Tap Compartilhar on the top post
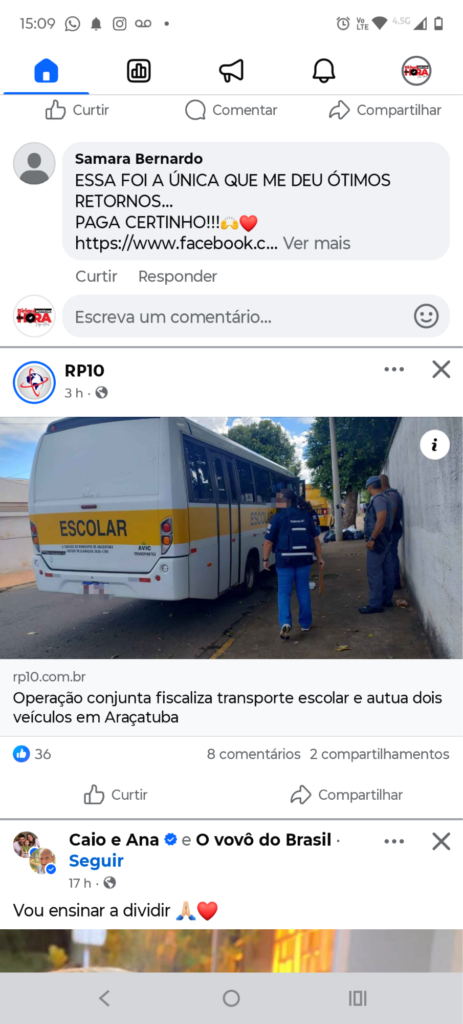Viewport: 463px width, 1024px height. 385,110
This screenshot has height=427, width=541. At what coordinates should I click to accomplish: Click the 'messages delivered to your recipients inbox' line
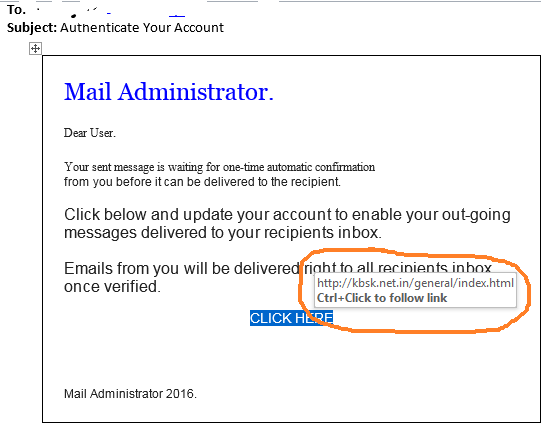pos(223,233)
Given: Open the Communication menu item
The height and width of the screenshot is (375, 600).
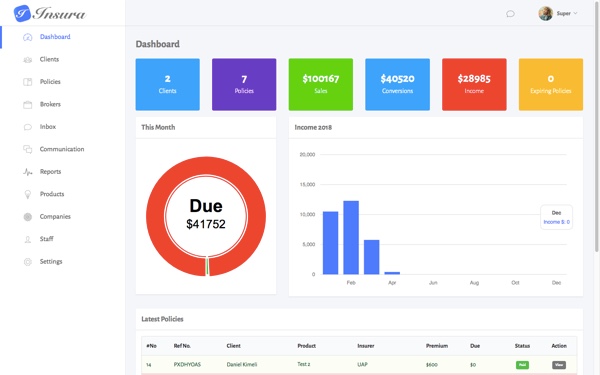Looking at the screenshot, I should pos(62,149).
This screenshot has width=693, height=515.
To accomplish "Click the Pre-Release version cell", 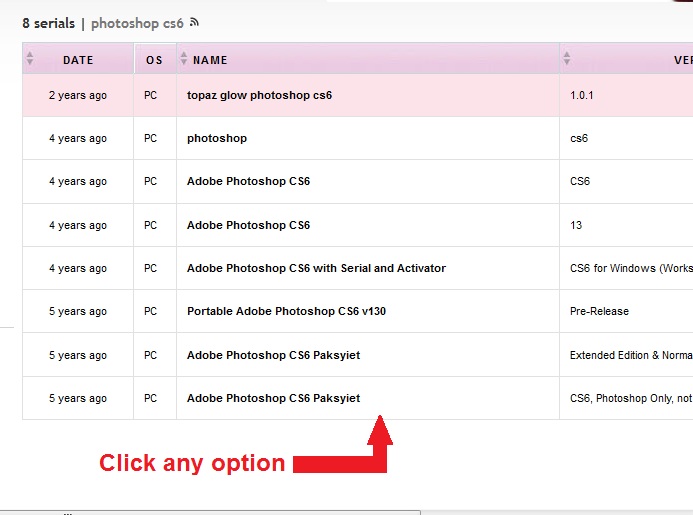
+++++
For this exercise, reproduce the data above exactly from the line containing "This screenshot has width=693, height=515." through its final line, both ends included, with no pictures in the copy.

WRITTEN REPLY
This screenshot has width=693, height=515.
To accomplish "Click the Pre-Release version cell", 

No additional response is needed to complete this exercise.